A well-known Python framework for testing and validation is PyATS, which is an open source framework developed by Cisco. Network engineers can use the tool to validate the state of the network, check configurations and test scripts.
Here are some best practices network engineers can follow to maintain stable network infrastructures with testing and validation:
- Use a testing framework.
- Use a CI/CD pipeline.
- Write unit tests.
- Write integration tests.
6. Version control and code management
Other DevOps principles and tools can help network engineers tackle automation projects -- often called NetDevOps. These tools include Git, GitLab, Bitbucket, CI/CD pipelines and version control systems (VCSes), among others.
Enterprises frequently have employees that work in different locations.
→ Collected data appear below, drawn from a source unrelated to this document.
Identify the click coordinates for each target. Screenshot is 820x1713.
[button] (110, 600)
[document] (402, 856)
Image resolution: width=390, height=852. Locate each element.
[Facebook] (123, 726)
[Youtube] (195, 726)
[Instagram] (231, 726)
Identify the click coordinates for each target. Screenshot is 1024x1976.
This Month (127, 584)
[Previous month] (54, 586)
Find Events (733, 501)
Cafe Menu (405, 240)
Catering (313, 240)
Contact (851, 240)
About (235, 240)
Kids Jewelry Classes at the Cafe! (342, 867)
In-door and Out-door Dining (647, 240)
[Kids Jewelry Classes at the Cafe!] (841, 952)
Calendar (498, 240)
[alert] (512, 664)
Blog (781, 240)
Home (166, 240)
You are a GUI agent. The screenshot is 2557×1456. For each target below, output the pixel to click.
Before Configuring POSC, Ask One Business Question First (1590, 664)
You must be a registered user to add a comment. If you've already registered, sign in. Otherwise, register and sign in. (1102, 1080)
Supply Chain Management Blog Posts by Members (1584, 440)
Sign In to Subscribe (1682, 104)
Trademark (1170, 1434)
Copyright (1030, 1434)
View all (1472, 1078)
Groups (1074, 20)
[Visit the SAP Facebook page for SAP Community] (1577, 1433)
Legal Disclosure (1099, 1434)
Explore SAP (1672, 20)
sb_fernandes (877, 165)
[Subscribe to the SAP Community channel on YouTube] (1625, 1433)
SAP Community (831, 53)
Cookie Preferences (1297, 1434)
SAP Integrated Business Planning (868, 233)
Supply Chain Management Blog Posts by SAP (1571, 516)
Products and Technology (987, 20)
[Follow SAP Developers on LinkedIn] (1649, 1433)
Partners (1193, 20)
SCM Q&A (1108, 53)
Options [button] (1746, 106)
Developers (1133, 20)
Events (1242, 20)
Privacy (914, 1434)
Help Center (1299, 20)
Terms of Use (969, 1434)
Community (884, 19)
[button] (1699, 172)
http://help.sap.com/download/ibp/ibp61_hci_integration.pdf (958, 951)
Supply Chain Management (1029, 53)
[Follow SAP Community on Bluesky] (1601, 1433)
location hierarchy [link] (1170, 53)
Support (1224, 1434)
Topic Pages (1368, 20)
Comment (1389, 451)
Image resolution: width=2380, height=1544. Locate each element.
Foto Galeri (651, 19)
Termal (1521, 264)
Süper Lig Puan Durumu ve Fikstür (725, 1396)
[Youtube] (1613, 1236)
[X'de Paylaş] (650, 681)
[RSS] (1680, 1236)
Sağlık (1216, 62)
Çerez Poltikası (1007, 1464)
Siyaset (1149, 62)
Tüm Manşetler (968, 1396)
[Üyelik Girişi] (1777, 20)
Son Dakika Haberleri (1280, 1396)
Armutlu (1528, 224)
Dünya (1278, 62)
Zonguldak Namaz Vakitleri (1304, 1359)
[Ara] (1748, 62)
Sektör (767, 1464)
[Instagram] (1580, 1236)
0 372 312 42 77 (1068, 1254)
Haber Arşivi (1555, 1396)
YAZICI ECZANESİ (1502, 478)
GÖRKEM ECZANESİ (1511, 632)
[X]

Version control enables collaboration between network engineers and developers as they work on scripts together. For example, teams can use Git, a common VCS, to push code to a central repository, such as GitHub.
Code repositories and descriptive commit messages help track code changes, improve quality and support team feedback. They also help document the code.
To make the most of version control in Python automation projects, use the following best practices:
- Create meaningful names. Choose descriptive names for your classes, variables and methods.
- Choose a consistent coding style. Consistency makes the code easier to read and maintain. The Python style guide, Python Enhancement Proposal 8, can help.
- Use modules and packages to organize code. Modules make it easier to read, maintain and reuse code.
- Use libraries to simplify your work. A plethora of Python libraries are available, and you can choose whichever one suits your needs.